W.H.O. Inquiry on the Pandemic’s Origin: What We Know

Did Covid-19 come from animal markets? It’s unclear. Did it emerge from a lab? Also unclear. Here’s what a new W.H.O. report says — including questions that the agency’s own chief raised about the findings.

By Javier C. Hernández

More than a year after the coronavirus pandemic began, the World Health Organization released a report on Tuesday laying out theories on how the virus first spread to humans — but it is already raising more questions than answers, including from the health body’s own leader.

The report, drafted by a 34-member team of Chinese scientists and international experts who led a mission to Wuhan, China, examines a series of politically contentious questions, including whether the virus might have accidentally emerged from a Chinese laboratory.

Some members of the expert team have raised concerns about China’s refusal to share raw data about early Covid-19 cases.
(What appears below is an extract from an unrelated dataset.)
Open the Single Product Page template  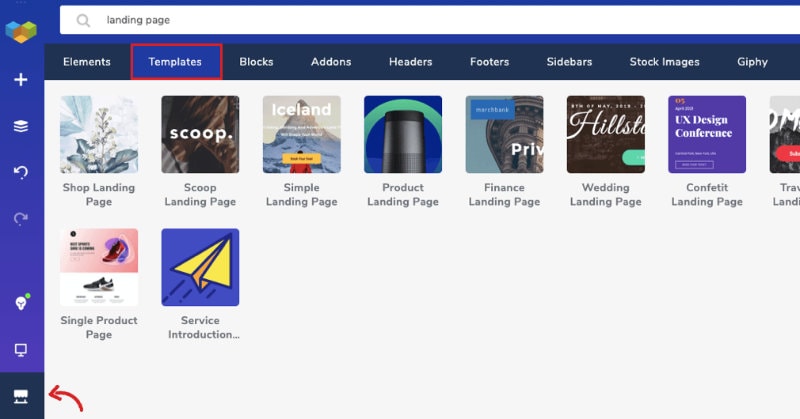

In an unusual move, Dr. Tedros Adhanom Ghebreyesus, the W.H.O.’s director-general, acknowledged those concerns while speaking about the report on Tuesday. He said he hoped future studies would include “more timely and comprehensive data sharing.”

Here’s what we know about the report.

The experts dismissed a lab leak theory.

For months, scientists, politicians and others outside China have promoted the theory that the virus might have emerged after a laboratory accident in China. While many experts doubt this theory, they have urged the W.H.O. team to rigorously investigate the possibility.

The report dismisses the lab leak theory outright, calling it “extremely unlikely.” The experts largely base their conclusion on conversations with scientists in Wuhan.